--- Given data ---

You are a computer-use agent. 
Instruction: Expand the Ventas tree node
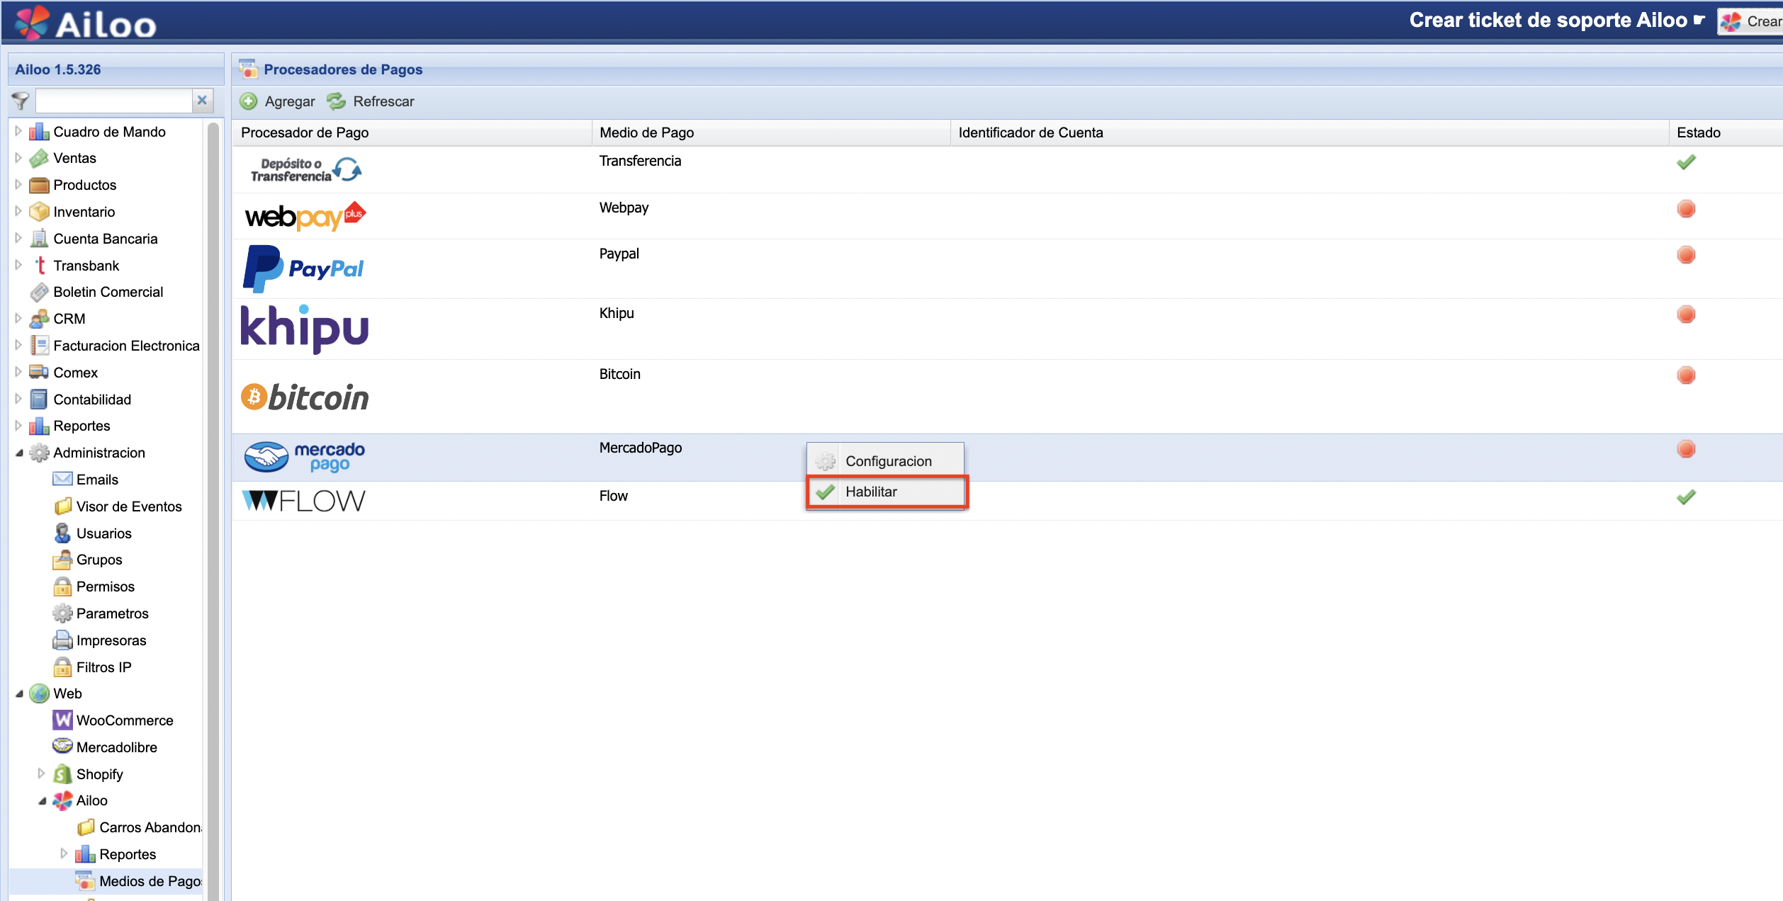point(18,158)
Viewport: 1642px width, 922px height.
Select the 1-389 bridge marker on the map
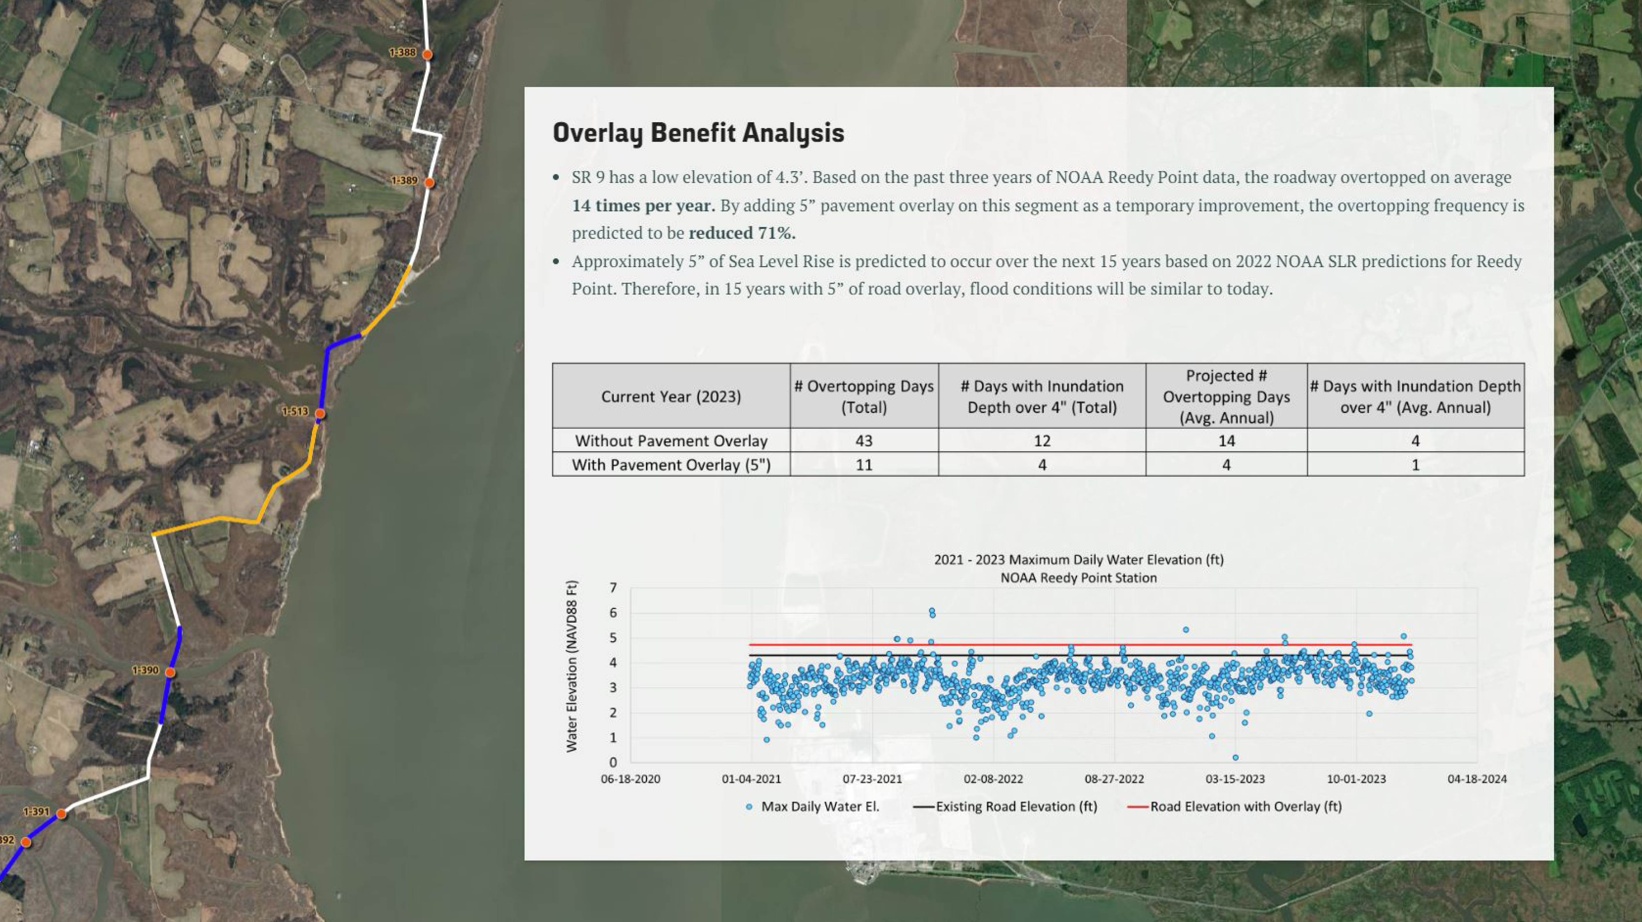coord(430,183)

---

Skip the images and set down the rest of the data unchanged.

You are a computer-use agent. 
Instruction: Expand the Ventas tree node
point(18,158)
Viewport: 1642px width, 922px height.
Select the 1-389 bridge marker on the map
coord(430,183)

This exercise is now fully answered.